→ BRIEF: Output the line containing "This screenshot has height=630, width=1200." and each line after it through the end of the data, exactly as written, with pictures left out.

→ INPUT DATA:
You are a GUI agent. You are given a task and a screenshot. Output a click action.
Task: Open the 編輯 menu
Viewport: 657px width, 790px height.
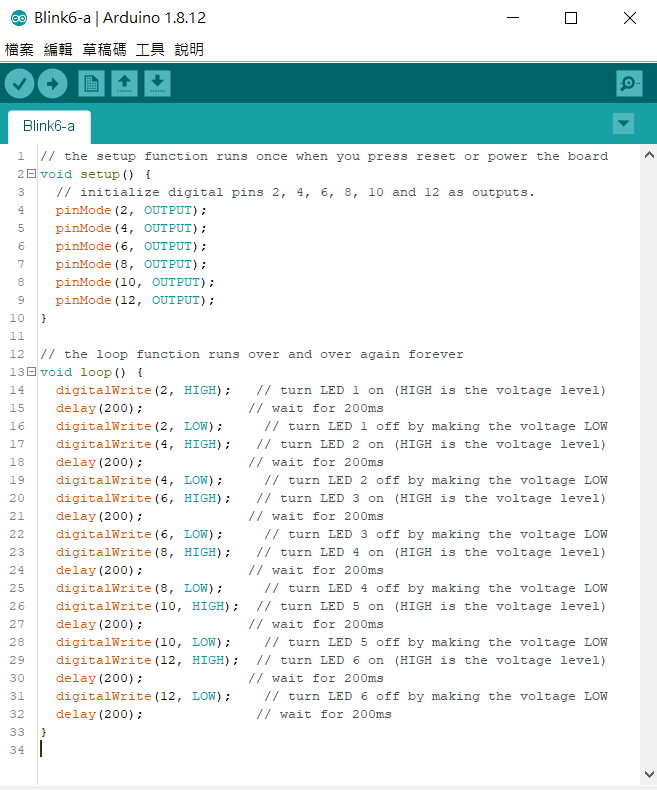(58, 49)
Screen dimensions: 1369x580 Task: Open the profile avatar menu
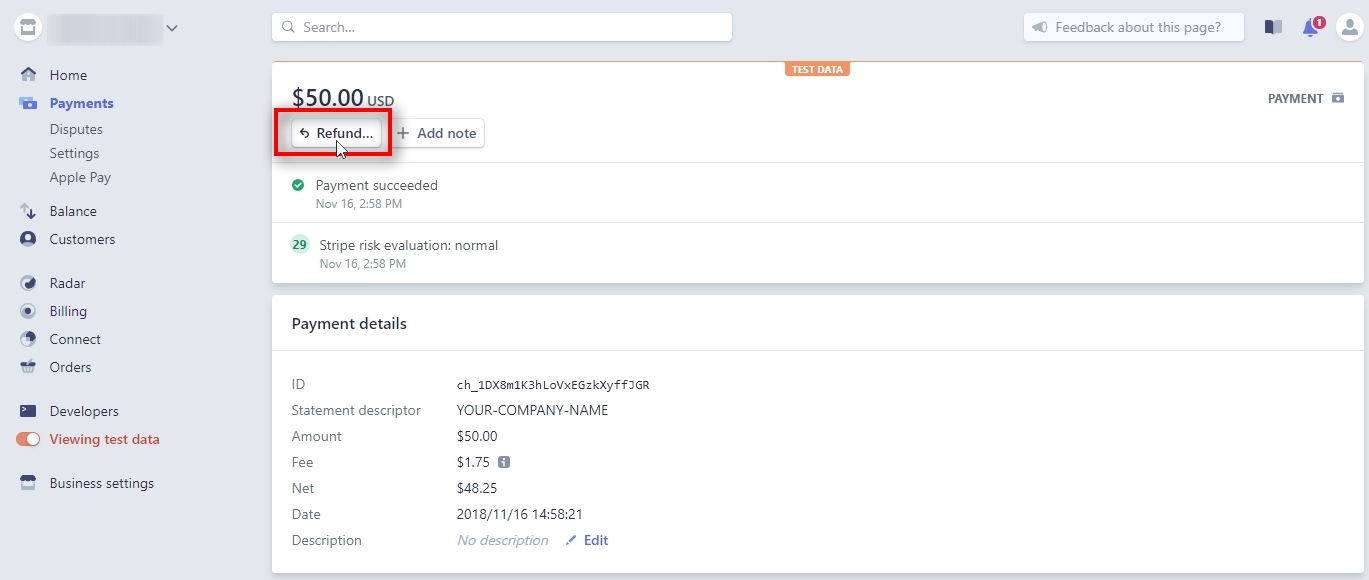click(x=1349, y=27)
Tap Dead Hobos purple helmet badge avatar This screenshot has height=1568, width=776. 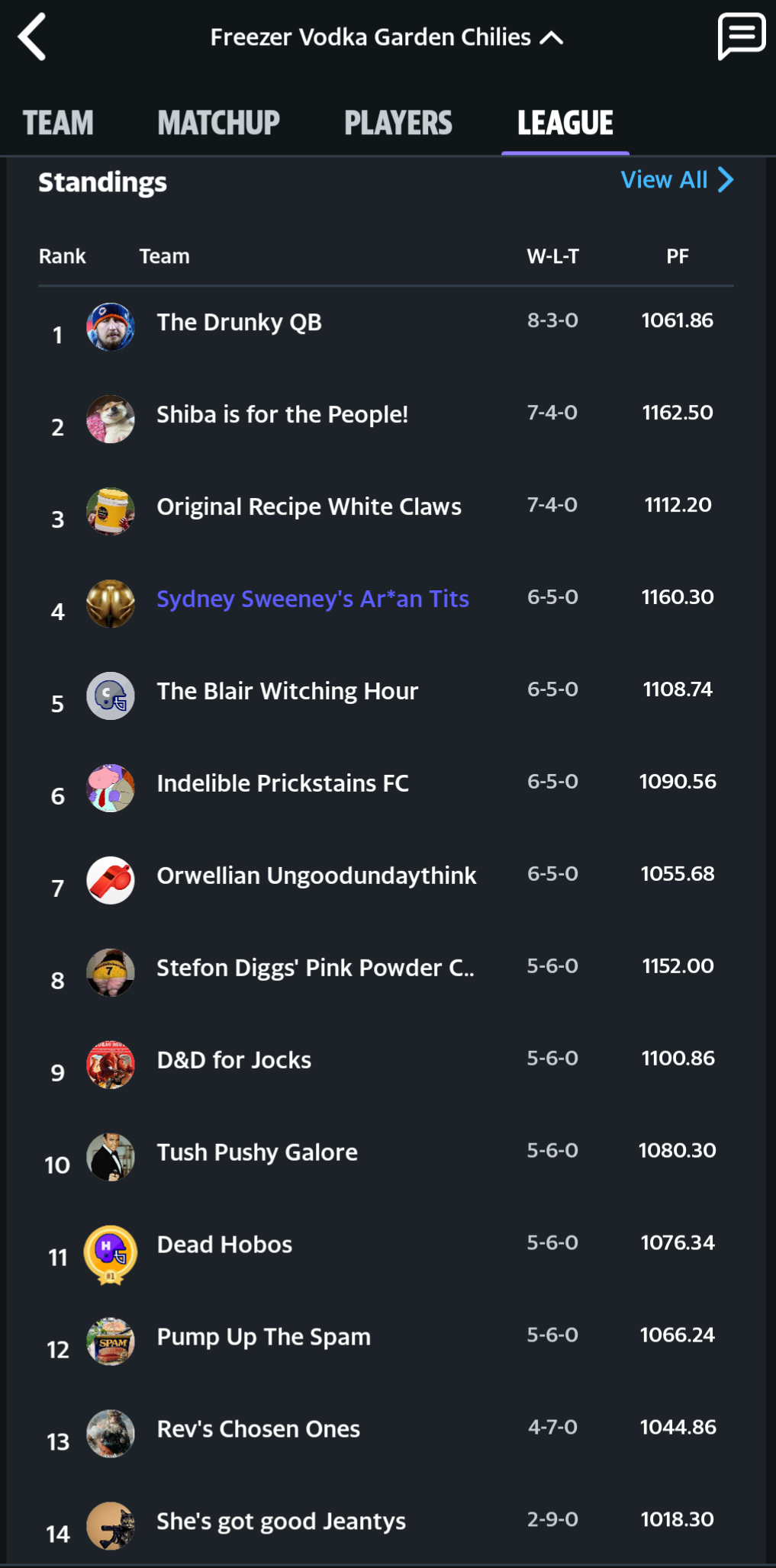point(111,1253)
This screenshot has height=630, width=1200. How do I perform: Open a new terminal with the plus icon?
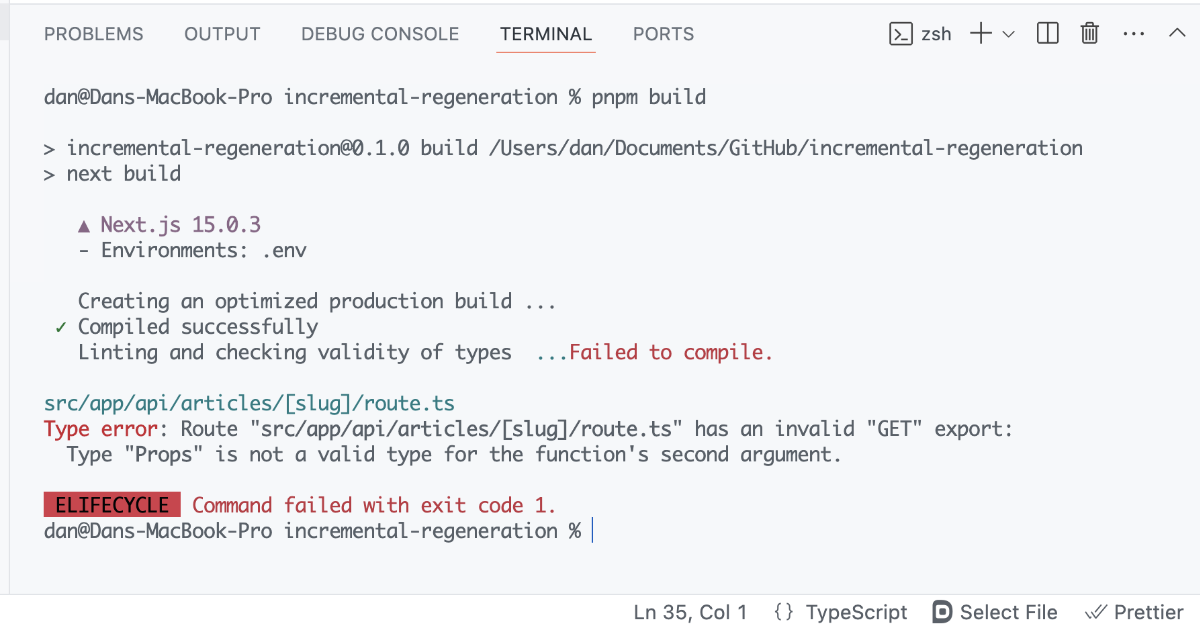[x=972, y=33]
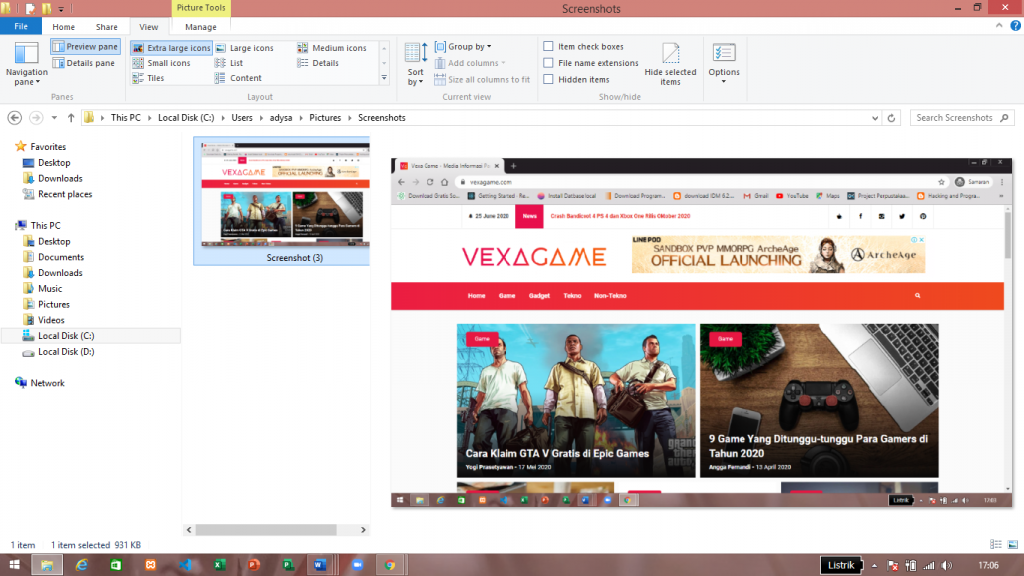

→ RESPONSE AREA:
This screenshot has height=630, width=1200. How do I perform: Open a new terminal with the plus icon?
[x=972, y=33]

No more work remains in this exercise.